> [Directions]: Please render the records below as a Markdown table with the columns "Row" and "Line," numbering each line in order and leaving out blank lines.
┌─ Records for the exercise
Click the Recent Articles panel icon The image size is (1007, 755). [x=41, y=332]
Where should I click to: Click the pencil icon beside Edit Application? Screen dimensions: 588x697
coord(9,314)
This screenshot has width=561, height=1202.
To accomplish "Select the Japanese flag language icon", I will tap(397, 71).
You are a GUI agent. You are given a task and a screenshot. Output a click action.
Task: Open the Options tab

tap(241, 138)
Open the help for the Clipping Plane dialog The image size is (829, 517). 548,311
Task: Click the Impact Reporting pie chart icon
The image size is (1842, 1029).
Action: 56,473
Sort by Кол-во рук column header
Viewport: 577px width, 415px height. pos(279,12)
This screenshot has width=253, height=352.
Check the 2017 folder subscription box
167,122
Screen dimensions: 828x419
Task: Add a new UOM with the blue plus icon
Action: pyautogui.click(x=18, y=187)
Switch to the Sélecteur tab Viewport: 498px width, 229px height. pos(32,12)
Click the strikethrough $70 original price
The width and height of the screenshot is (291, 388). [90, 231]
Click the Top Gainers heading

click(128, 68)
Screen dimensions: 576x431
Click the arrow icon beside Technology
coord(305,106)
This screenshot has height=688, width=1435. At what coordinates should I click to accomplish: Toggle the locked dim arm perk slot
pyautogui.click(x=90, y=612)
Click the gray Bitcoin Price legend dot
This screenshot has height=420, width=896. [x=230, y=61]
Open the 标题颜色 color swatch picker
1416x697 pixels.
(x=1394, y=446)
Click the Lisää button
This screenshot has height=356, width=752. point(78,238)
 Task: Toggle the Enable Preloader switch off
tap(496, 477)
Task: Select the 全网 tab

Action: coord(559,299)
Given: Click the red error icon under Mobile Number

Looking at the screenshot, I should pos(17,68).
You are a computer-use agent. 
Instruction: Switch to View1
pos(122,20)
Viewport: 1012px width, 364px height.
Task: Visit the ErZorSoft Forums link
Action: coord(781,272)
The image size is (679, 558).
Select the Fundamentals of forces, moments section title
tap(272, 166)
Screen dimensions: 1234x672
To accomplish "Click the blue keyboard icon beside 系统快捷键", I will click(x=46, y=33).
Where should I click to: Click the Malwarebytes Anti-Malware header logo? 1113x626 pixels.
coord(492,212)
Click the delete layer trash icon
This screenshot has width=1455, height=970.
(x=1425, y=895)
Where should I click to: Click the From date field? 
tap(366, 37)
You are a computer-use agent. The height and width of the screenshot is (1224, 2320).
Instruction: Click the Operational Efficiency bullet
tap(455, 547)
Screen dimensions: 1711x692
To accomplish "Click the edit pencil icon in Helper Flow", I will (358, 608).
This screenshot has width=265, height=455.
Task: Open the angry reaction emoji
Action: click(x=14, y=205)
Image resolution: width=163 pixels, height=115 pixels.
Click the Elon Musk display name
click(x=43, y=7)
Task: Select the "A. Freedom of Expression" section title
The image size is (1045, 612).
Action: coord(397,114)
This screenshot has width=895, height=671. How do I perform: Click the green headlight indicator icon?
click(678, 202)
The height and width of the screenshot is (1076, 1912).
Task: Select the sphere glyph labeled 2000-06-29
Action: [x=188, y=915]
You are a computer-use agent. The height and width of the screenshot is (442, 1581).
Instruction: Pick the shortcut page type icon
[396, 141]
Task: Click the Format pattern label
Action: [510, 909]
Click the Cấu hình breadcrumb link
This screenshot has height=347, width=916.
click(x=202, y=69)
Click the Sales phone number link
└─
> [The response]:
| Row | Line |
|---|---|
| 1 | Click the Recent Articles panel icon The image size is (1007, 755). [x=41, y=332] |
| 2 | Where should I click to: Click the pencil icon beside Edit Application? Screen dimensions: 588x697 |
| 3 | coord(9,314) |
| 4 | This screenshot has width=561, height=1202. |
| 5 | To accomplish "Select the Japanese flag language icon", I will tap(397, 71). |
| 6 | You are a GUI agent. You are given a task and a screenshot. Output a click action. |
| 7 | Task: Open the Options tab |
| 8 | tap(241, 138) |
| 9 | Open the help for the Clipping Plane dialog The image size is (829, 517). 548,311 |
| 10 | Task: Click the Impact Reporting pie chart icon |
| 11 | The image size is (1842, 1029). |
| 12 | Action: 56,473 |
| 13 | Sort by Кол-во рук column header |
| 14 | Viewport: 577px width, 415px height. pos(279,12) |
| 15 | This screenshot has width=253, height=352. |
| 16 | Check the 2017 folder subscription box |
| 17 | 167,122 |
| 18 | Screen dimensions: 828x419 |
| 19 | Task: Add a new UOM with the blue plus icon |
| 20 | Action: pyautogui.click(x=18, y=187) |
| 21 | Switch to the Sélecteur tab Viewport: 498px width, 229px height. pos(32,12) |
| 22 | Click the strikethrough $70 original price |
| 23 | The width and height of the screenshot is (291, 388). [90, 231] |
| 24 | Click the Top Gainers heading |
| 25 | click(128, 68) |
| 26 | Screen dimensions: 576x431 |
| 27 | Click the arrow icon beside Technology |
| 28 | coord(305,106) |
| 29 | This screenshot has height=688, width=1435. At what coordinates should I click to accomplish: Toggle the locked dim arm perk slot |
| 30 | pyautogui.click(x=90, y=612) |
| 31 | Click the gray Bitcoin Price legend dot |
| 32 | This screenshot has height=420, width=896. [x=230, y=61] |
| 33 | Open the 标题颜色 color swatch picker |
| 34 | 1416x697 pixels. |
| 35 | (x=1394, y=446) |
| 36 | Click the Lisää button |
| 37 | This screenshot has height=356, width=752. point(78,238) |
| 38 |  Task: Toggle the Enable Preloader switch off |
| 39 | tap(496, 477) |
| 40 | Task: Select the 全网 tab |
| 41 | Action: coord(559,299) |
| 42 | Given: Click the red error icon under Mobile Number |
| 43 | Looking at the screenshot, I should pos(17,68). |
| 44 | You are a computer-use agent.  |
| 45 | Instruction: Switch to View1 |
| 46 | pos(122,20) |
| 47 | Viewport: 1012px width, 364px height. |
| 48 | Task: Visit the ErZorSoft Forums link |
| 49 | Action: coord(781,272) |
| 50 | The image size is (679, 558). |
| 51 | Select the Fundamentals of forces, moments section title |
| 52 | tap(272, 166) |
| 53 | Screen dimensions: 1234x672 |
| 54 | To accomplish "Click the blue keyboard icon beside 系统快捷键", I will click(x=46, y=33). |
| 55 | Where should I click to: Click the Malwarebytes Anti-Malware header logo? 1113x626 pixels. |
| 56 | coord(492,212) |
| 57 | Click the delete layer trash icon |
| 58 | This screenshot has width=1455, height=970. |
| 59 | (x=1425, y=895) |
| 60 | Where should I click to: Click the From date field?  |
| 61 | tap(366, 37) |
| 62 | You are a computer-use agent. The height and width of the screenshot is (1224, 2320). |
| 63 | Instruction: Click the Operational Efficiency bullet |
| 64 | tap(455, 547) |
| 65 | Screen dimensions: 1711x692 |
| 66 | To accomplish "Click the edit pencil icon in Helper Flow", I will (358, 608). |
| 67 | This screenshot has width=265, height=455. |
| 68 | Task: Open the angry reaction emoji |
| 69 | Action: click(x=14, y=205) |
| 70 | Image resolution: width=163 pixels, height=115 pixels. |
| 71 | Click the Elon Musk display name |
| 72 | click(x=43, y=7) |
| 73 | Task: Select the "A. Freedom of Expression" section title |
| 74 | The image size is (1045, 612). |
| 75 | Action: coord(397,114) |
| 76 | This screenshot has width=895, height=671. How do I perform: Click the green headlight indicator icon? |
| 77 | click(678, 202) |
| 78 | The height and width of the screenshot is (1076, 1912). |
| 79 | Task: Select the sphere glyph labeled 2000-06-29 |
| 80 | Action: [x=188, y=915] |
| 81 | You are a computer-use agent. The height and width of the screenshot is (442, 1581). |
| 82 | Instruction: Pick the shortcut page type icon |
| 83 | [396, 141] |
| 84 | Task: Click the Format pattern label |
| 85 | Action: [510, 909] |
| 86 | Click the Cấu hình breadcrumb link |
| 87 | This screenshot has height=347, width=916. |
| 88 | click(x=202, y=69) |
| 89 | Click the Sales phone number link |